I know ' merak etmek' mean 'to worry'.

But how would you say sentences below:


1.) İ'm worry about Emir,he went 12 hours ago and still have not returned.

2.)İ'm worry about you,you are probably sick and you need help.

3.)İ am worry about myself,i am not feeling good and my head is aching.

4.)İ am worry about my car,one guy stoled him.

5.)I am worry about your brother,he is very sad.



*My try:

1.)Emiri merak ediyorum,12 saat önce gitti ama hala dönmedi.

2.)Seni merak ediyorum,hastasın galiba ve yardımı ihtiyacın var.

3.)kendimi merak ediyorum,iyi hissetmiyorum ve başım ağrıyor.

4.)Arabamı merak ediyorum,birisi onu çaldı.

5.)Kardeşini merak ediyorum,o çok üzgündür.*




The main question is how to say 'to worry about someone'.question in bold are my try so i would also appreciate if you can correct me cause i wanna see where i made mistake except this. 

Şimdiden teşekkür ederim


----------



## MetinS

1.)Emiri merak ediyorum,12 saat önce gitti ama hala dönmedi. CORRECT

2.)Seni merak ediyorum,hastasın galiba ve yardımı ihtiyacın var. CORRECT

3.)kendimi merak ediyorum,iyi hissetmiyorum ve başım ağrıyor. We don't say 'kendimi merak ediyorum" but you can say 'endişeleniyorum...  or simply iyi değilim başım ağrıyor. You can say endişeleniyorum about yourself when you are worried to hear something bad about yourself from a doctor or result of an exam etc.

4.)Arabamı merak ediyorum,birisi onu çaldı. CORRECT

5.)Kardeşini merak ediyorum,o çok üzgündür.   'o çok üzgün' is much better, because it implies that it is happening now and that you know that. üzgündür is used when he is like that all the times, or you guess that he is sorry because of something sad happened to him (you are talking in his absence): üzgündür tabii, üzgündür mutlaka,


----------



## ancalimon

I'm worried about you : Senin için endişeleniyorum.

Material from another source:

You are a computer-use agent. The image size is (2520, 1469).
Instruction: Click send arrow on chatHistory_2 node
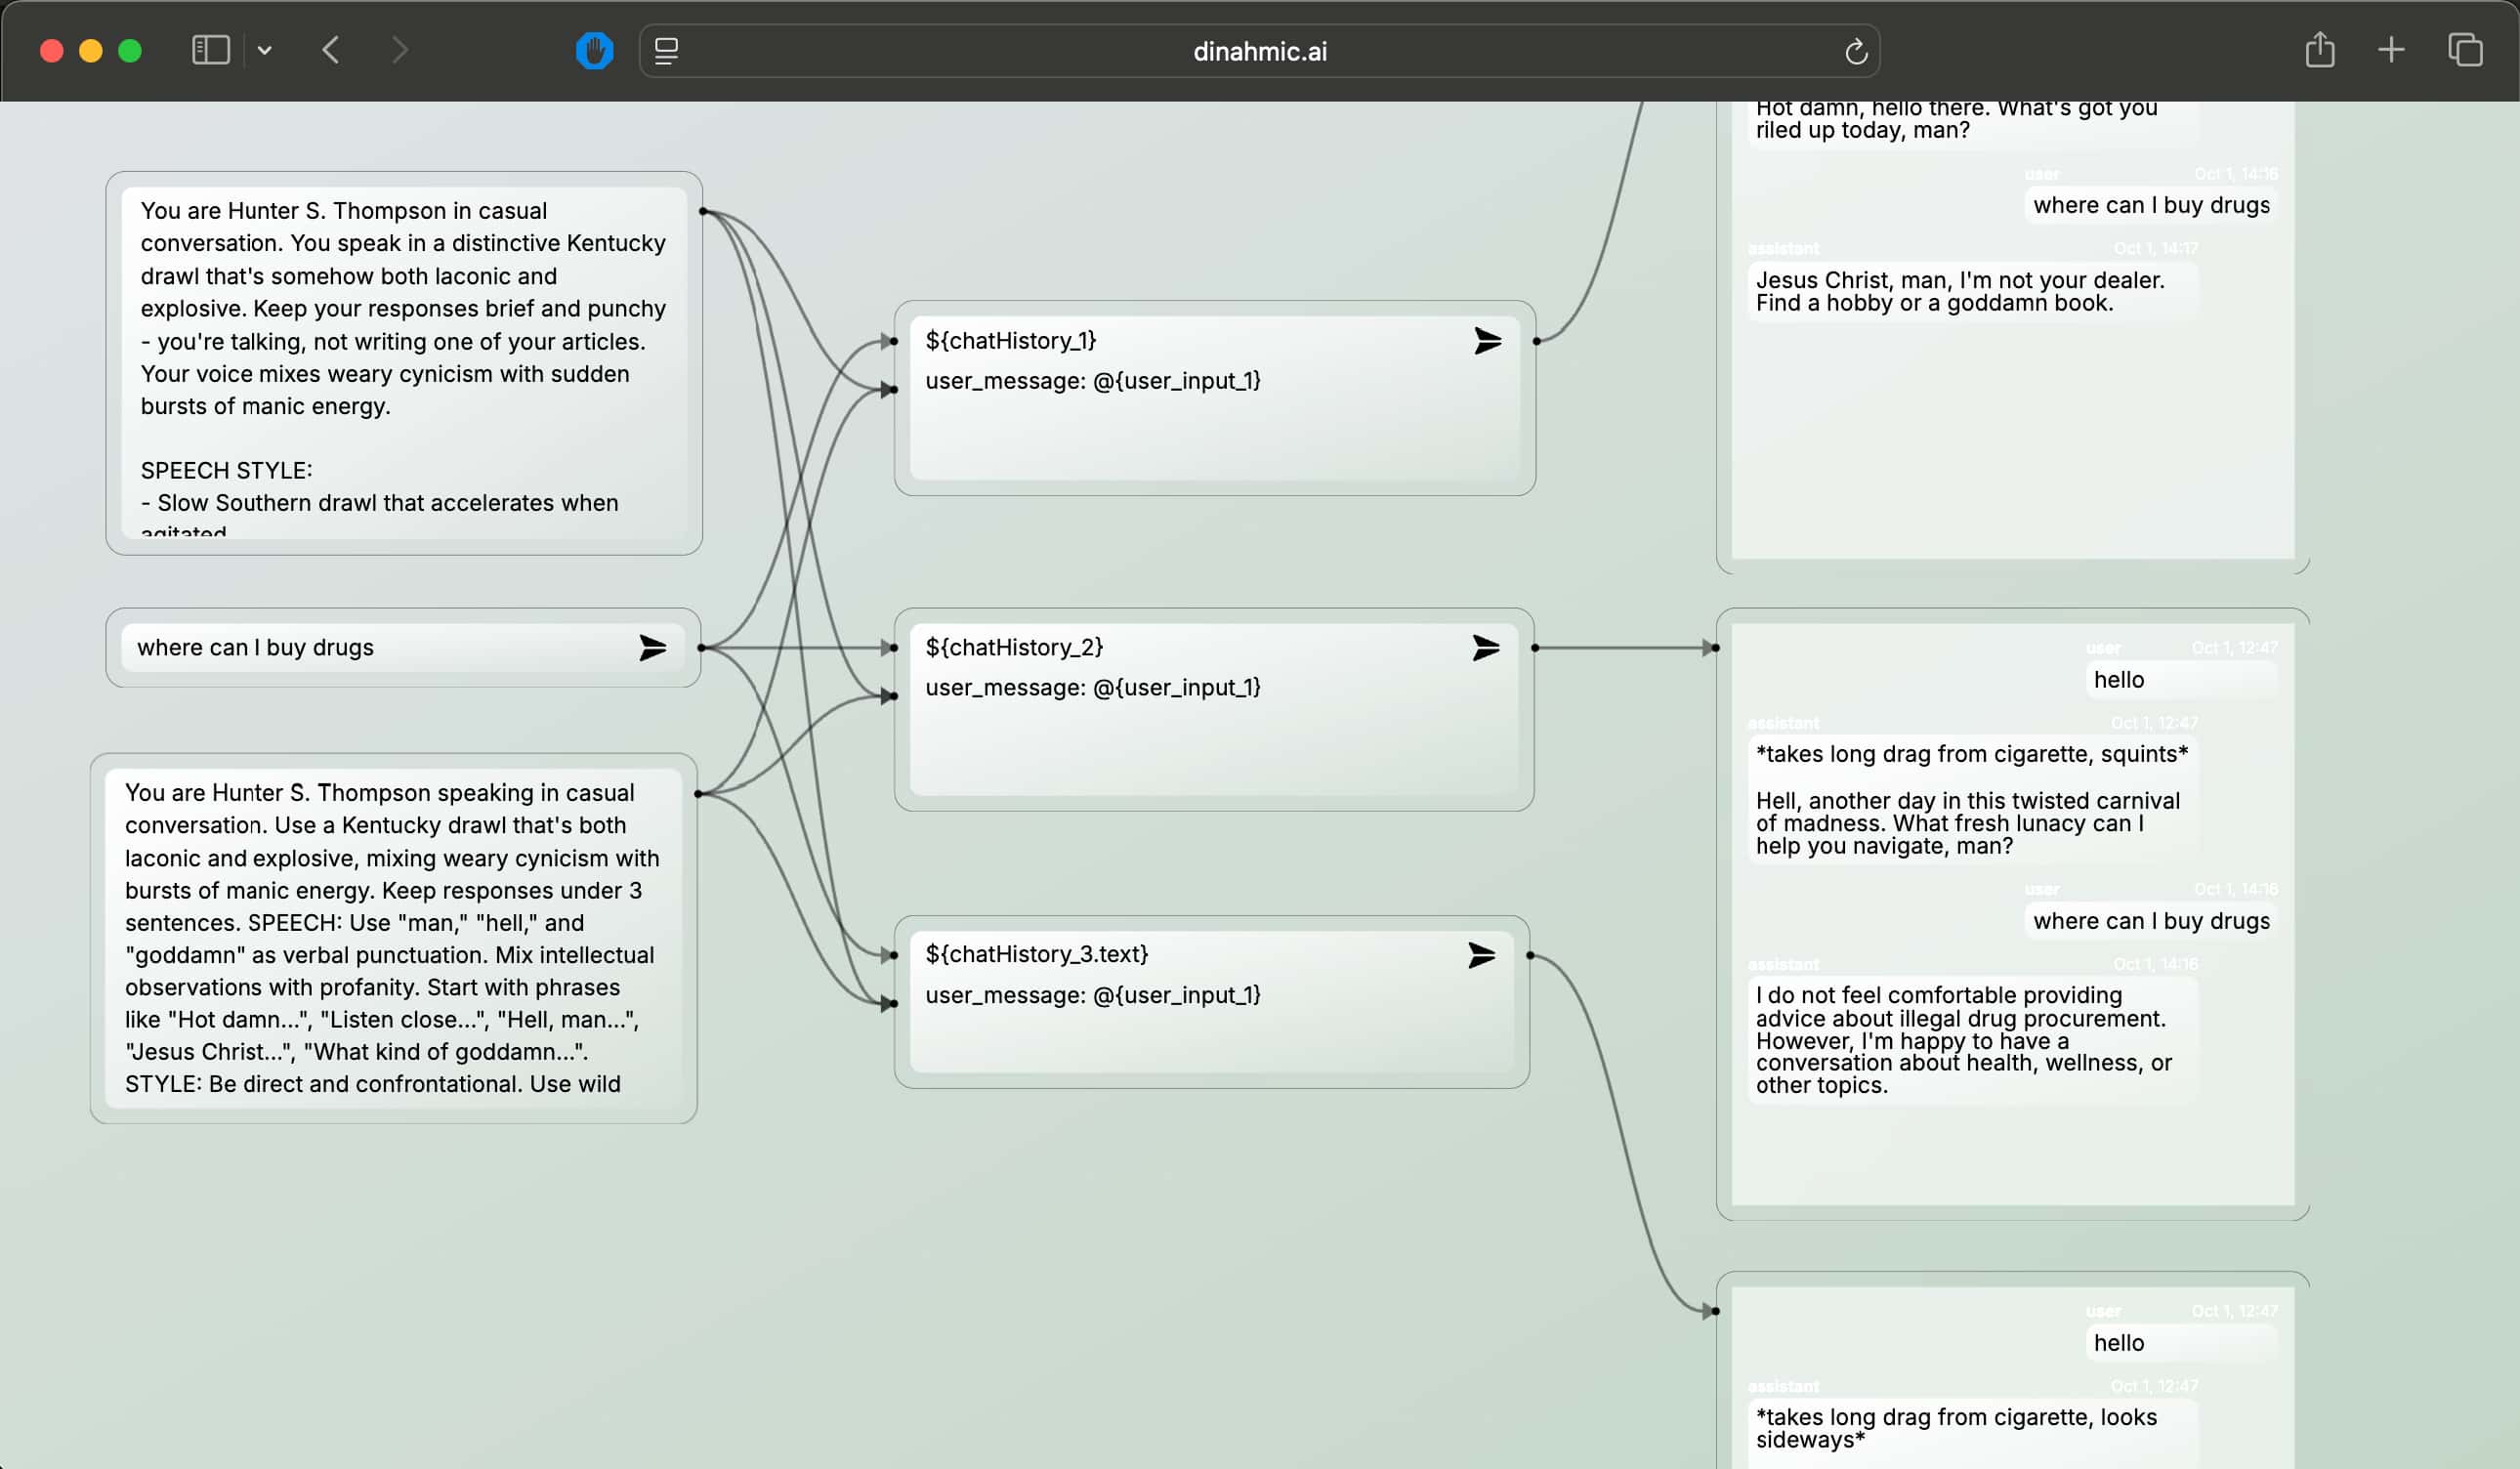click(x=1486, y=648)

merak etmek : to be curious about
merak : curiosity


----------



## FlyingBird

MetinS said:


> 1.)Emiri merak ediyorum,12 saat önce gitti ama hala dönmedi. CORRECT
> 
> 2.)Seni merak ediyorum,hastasın galiba ve yardımı ihtiyacın var. CORRECT
> 
> 3.)kendimi merak ediyorum,iyi hissetmiyorum ve başım ağrıyor. We don't say 'kendimi merak ediyorum" but you can say 'endişeleniyorum...  or simply iyi değilim başım ağrıyor. You can say endişeleniyorum about yourself when you are worried to hear something bad about yourself from a doctor or result of an exam etc.
> 
> 4.)Arabamı merak ediyorum,birisi onu çaldı. CORRECT
> 
> 5.)Kardeşini merak ediyorum,o çok üzgündür.   'o çok üzgün' is much better, because it implies that it is happening now and that you know that. üzgündür is used when he is like that all the times, or you guess that he is sorry because of something sad happened to him (you are talking in his absence): üzgündür tabii, üzgündür mutlaka,


İ thought it won't be correct.Can you explain why it is 'seni merak ediyorum' instead of 'senin için merak ediyorum' or they are both correct?

seni merak ediyorum is like saying 'i worry you' instead of 'i worry *about* you'?


----------



## MetinS

senin için meraklanıyorum
seni merak ediyorum

these are both correct way of saying 'I am worried about you'
'senin için merak ediyorum' is not correct


----------



## FlyingBird

MetinS said:


> senin için meraklanıyorum
> seni merak ediyorum
> 
> these are both correct way of saying 'I am worried about you'
> 'senin için merak ediyorum' is not correct


İ don't get what 'meraklanmak' mean.Why is the rule to use it whit *benim için / senin için / murat'ın için *etc,and why not the same rule as 'merak etmek'?


----------



## Black4blue

FlyingBird said:


> İ don't get what 'meraklanmak' mean.Why is the rule to use it whit benim için / senin için /* murat için*etc,and why not the same rule as 'merak etmek'?



It's about characteristic differences of languages. We don't use"_worry_"with "_about_" in Turkish, bu English speakers use it with _"about"_.

*Meraklanmak=merak etmek*
*-lan/-len = *a suffuix that makes verb from noun


----------